IIS 8 with SSL Fails To Connect to Remote SQL Server

Question

I have recently setup a new testing environment consisting of a load balancer routing HTTPS traffic to a single IIS 8 webserver (more will be added once I work through this issue). The IIS 8 webserver talks to a remote SQL server via an unencrypted connection with credentials specified in the IIS web.config file.

Everything works great when I connect to the web application via the load balancer and the correct domain name / URL. However, if I attempt to skip the load balancer and access the IIS 8 webserver directly (via IP address) I can see my web app try to load but it fails to connect to the remote SQL Server and I cannot login. This issue does not occur if I disable HTTPS support on the IIS 8 server.

My thought on this is that somehow the IIS 8 webserver is causing some sort of connectivity issue to the remote SQL Server because IIS sees that the SSL cert does not match the URL (since I am using the IP address instead of the actual domain name). Could this be the issue and if so is there anything that I can do about it?

Answer 1

Server because IIS sees that the SSL cert does not match the URL (since I am using the IP address instead of the actual domain name). Could this be the issue ...

This is probably the issue because for a proper validation of the certificate it will check that the name in the certificate matches the name given to connect. If it would not do the check anybody with some certificate issued to its own site could impersonate your server which is probably not what you want.

...and if so is there anything that I can do about it?
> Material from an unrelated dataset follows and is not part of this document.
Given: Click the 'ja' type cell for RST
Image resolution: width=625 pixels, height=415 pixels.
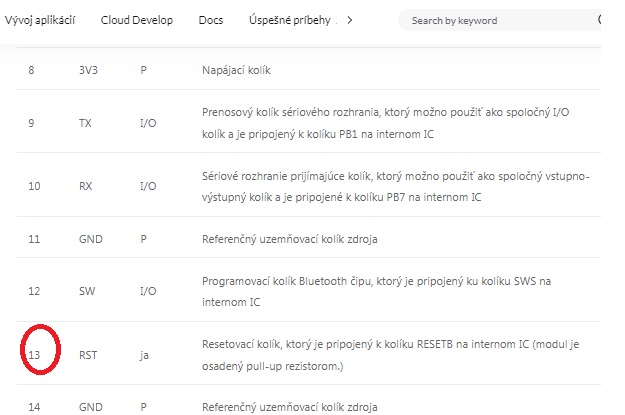Looking at the screenshot, I should (x=144, y=354).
You must make sure that the name you use to connect matches the certificate. That is either the certificate needs to be changed so that it includes the IP address or you must the hostname as seen in the certificate to connect to the server and not the IP address. Since the hostname probably refers to the load balancer you might change the hosts file on your client system (the one which connects to the SQL server) so it resolves the hostname to the IP of the server itself and not the load balancer.